= The task =
Starting with the line that contains "This screenshot has width=904, height=528." and stopping after the line that contains "Given: Select the", copy the entries below exactly. Include nothing else.

= Exercise data =
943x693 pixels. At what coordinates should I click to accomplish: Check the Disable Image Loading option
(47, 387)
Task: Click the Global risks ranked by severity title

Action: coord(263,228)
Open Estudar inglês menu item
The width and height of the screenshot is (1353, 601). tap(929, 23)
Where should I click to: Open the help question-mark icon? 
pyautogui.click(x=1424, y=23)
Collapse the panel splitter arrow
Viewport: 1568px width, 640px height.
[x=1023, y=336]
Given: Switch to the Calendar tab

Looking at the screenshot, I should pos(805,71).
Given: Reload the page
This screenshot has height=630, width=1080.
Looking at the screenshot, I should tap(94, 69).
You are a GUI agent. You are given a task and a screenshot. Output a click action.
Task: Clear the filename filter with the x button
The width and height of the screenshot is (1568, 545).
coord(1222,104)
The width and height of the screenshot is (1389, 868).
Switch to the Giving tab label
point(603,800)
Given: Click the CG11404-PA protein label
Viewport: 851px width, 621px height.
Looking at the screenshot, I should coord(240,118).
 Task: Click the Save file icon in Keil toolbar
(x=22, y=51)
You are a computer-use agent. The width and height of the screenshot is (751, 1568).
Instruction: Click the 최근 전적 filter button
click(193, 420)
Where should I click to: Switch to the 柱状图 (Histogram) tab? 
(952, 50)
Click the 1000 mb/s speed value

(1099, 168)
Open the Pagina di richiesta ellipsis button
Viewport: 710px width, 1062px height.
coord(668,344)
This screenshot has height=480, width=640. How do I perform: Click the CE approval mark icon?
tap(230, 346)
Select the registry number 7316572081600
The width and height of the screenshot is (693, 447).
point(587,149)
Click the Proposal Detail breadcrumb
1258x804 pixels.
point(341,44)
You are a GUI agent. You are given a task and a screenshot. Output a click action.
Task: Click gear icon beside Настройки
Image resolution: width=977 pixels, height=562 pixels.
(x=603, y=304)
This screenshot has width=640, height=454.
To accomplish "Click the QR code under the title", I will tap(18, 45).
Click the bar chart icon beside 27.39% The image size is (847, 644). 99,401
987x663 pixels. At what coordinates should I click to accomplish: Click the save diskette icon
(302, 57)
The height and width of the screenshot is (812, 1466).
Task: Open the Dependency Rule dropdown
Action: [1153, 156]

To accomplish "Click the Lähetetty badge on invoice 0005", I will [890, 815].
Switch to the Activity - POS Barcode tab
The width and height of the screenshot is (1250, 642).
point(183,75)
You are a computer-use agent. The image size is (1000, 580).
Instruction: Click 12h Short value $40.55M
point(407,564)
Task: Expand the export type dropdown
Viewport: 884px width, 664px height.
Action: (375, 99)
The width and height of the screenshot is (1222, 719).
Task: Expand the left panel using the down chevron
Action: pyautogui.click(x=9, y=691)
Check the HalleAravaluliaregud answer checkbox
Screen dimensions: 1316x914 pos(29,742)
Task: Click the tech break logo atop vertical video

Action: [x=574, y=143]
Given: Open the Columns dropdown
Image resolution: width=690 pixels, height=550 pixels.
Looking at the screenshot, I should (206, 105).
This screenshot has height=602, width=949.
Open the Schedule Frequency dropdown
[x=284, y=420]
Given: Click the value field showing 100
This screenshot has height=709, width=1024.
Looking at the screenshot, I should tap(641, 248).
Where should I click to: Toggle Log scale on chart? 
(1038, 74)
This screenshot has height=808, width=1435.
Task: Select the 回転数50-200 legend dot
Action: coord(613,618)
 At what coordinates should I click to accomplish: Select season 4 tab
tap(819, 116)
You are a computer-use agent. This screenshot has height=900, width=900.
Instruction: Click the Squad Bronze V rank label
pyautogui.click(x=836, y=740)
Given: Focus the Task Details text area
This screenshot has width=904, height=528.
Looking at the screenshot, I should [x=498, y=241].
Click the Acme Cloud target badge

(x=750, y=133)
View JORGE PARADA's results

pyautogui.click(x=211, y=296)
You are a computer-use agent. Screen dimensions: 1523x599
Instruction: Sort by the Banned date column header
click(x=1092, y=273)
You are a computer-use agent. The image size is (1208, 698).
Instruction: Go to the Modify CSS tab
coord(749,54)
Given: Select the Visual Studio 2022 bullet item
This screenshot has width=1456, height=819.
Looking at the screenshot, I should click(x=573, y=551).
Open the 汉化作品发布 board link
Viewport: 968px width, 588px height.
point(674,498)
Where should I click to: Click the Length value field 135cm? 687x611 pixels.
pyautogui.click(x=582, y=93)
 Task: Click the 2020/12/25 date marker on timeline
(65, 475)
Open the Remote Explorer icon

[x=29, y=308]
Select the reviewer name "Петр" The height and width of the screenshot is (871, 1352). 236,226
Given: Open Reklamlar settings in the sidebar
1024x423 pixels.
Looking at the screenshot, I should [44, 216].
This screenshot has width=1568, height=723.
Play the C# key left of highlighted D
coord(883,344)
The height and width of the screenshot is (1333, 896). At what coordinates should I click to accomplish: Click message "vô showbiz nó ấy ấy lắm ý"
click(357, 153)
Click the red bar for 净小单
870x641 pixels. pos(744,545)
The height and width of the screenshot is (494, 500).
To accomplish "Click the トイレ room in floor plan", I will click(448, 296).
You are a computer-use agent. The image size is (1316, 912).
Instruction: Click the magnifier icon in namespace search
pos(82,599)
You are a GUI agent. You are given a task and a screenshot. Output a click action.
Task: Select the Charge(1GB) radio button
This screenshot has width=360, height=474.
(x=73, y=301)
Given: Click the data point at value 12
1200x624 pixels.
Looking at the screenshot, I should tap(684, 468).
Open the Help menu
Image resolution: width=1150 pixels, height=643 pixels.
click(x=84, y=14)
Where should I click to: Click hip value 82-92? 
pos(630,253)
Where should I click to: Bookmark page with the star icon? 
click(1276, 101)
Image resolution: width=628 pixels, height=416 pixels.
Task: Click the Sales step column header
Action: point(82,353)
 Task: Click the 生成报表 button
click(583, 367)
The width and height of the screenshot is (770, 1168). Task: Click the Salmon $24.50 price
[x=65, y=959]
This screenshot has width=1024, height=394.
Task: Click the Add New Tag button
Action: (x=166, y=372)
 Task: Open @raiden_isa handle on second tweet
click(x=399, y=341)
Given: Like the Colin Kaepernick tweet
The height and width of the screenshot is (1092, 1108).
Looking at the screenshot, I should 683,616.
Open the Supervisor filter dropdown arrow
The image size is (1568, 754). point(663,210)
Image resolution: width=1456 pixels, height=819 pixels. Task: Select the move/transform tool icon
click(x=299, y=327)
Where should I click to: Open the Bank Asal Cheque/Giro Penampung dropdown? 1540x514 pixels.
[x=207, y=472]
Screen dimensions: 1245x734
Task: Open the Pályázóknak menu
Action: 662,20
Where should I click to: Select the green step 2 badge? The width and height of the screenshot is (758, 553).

= Solution =
This screenshot has width=904, height=528.
Looking at the screenshot, I should [x=498, y=241].
Click the Acme Cloud target badge

(x=750, y=133)
View JORGE PARADA's results

pyautogui.click(x=211, y=296)
You are a computer-use agent. Screen dimensions: 1523x599
Instruction: Sort by the Banned date column header
click(x=1092, y=273)
You are a computer-use agent. The image size is (1208, 698).
Instruction: Go to the Modify CSS tab
coord(749,54)
Given: Select the Visual Studio 2022 bullet item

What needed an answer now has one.